Two patterns of behaviour can be observed for ABFT: spawning and feeding [1]. In the Mediterranean Sea, according to the literature spawning takes place between middle of May and middle of July months, while feeding is between mid-July and mid-September months, in the Mediterranean Sea or the North Atlantic Ocean. The following environmental variables were identified as relevant to influencing habitat utilization [2]: Daily sea surface temperatures (SST) and chlorophyll concentration (CHL) which can be used to calculate respective gradients and fronts; bathymetry; CO2 net Primary Production (PP); daily sea surface height anomaly (SSHa), ocean currents (eddies) and wind speed at sea surface level. Additionally, several previous research papers [2] reported the specific environmental conditions which are favoured by ABFT for spawning and feeding activities. For spawning habitat, Bluefin tuna prefers warm waters of the Mediterranean Sea (SST in the range 20 to 25.5 °C) with increasing SST over several weeks, relatively low levels of CHL, intermediate levels of Eddy Kinetic Energy (EKE) and preferable range for SSHa. While for feeding habitat, ABFT prefer to locate in the vicinity of chlorophyll frontal features and higher levels of concentrations, wide range of SST and immediate levels of PP. These observations and analyses show that it should be possible to distinguish between feeding and spawning behaviors of ABTF when environmental variables are added to modelling.
Environmental Analysis.
Our environmental analyses started with investigating visual correlation between ABFT tracks and environmental variables. It could be visually observed that some mean values of environmental variables have different ranges for spawning and feeding such mean SST (Fig. 3) and CHL (Fig. 4). Additionally, environmental variables with different ranges for spawning and feeding are SSHa, CO2 Net PP and Eddy Kinetic Energy (not shown due to space limitation). Note that though tracks for feeding (Adriatic Sea) and spawning (the Mediterranean Sea) do not cover exactly the same area, the difference in ranges between different behaviors are consistent with other findings in the Mediterranean Sea, i.e. This is due to different behavior of ABFT (spawning and feeding) to a large extent rather than due to different areas. However, further investigation will include more tracks from the Mediterranean Sea for both spawning and feeding to confirm these early findings.

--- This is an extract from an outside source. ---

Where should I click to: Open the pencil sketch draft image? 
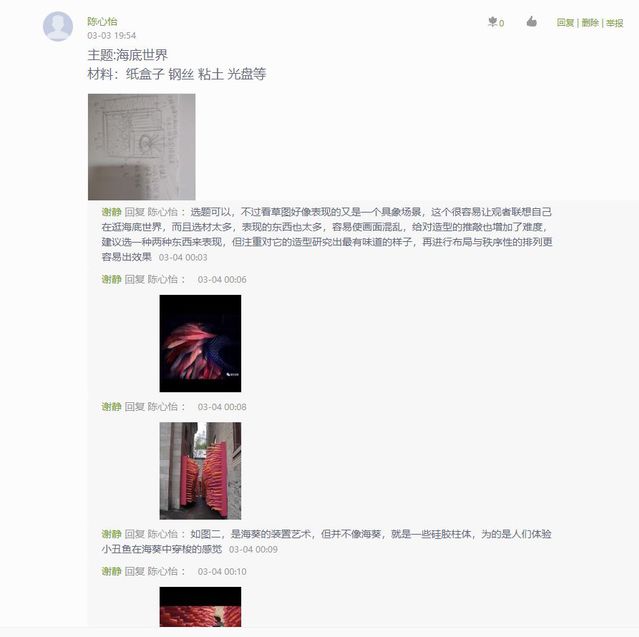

Further, the link between environmental variables and ABFT presence data will be analysed using a cluster analysis [5] and/or histogram approach. The cluster analysis is suitable for separating different behaviors that occur in distinct environments, for example feeding and spawning, or suitable and unsuitable habitats. K-means clustering can be explored for identifying the relevant thresholds for ecological variables (the most suitable for spawning), and overall environmental envelopes for feeding. When cluster analysis is used to define the relevant thresholds, the 15th and 85th percentile values can be used since they represent relatively extreme environmental boundaries while rejecting the potentially misclassified distribution tails [2]. Alternatively, a histogram approach may identify thresholds for environment variables with adding some uncertainty in the calculations due to the nature of tracking data. Since tracking devices report only where particular set of fish went, while we do not know the areas with no fish or indeed areas where other untracked fish went. We can overcome this difficulties to some extent by considering a presence/availability paradigm rather than a presence/absence model and generating potential tracks using a Null model movement paths based approach.
Habitat Modelling.
Once the threshold values for environmental variables are set, the specific ecological niche of ABFT will be defined for feeding and spawning. An ecological niche model using environmental envelopes can be used to predict the daily suitability of cells within habitat for ABFT feeding and spawning on a given [0, 1] scale. The favorable habitat for each behavior are cells that meet all the suitable ranges of selected variables. This will be the next step of our services development.
Performance Evaluation.
The performance evaluation can be challenging due to a small number of tracks available and observations covering only presence of fish tracked. However we can compare our potential results with findings reported in the literature and by computing the distance between the presence data and the closest favourable habitat (3-day composite) for available tracks.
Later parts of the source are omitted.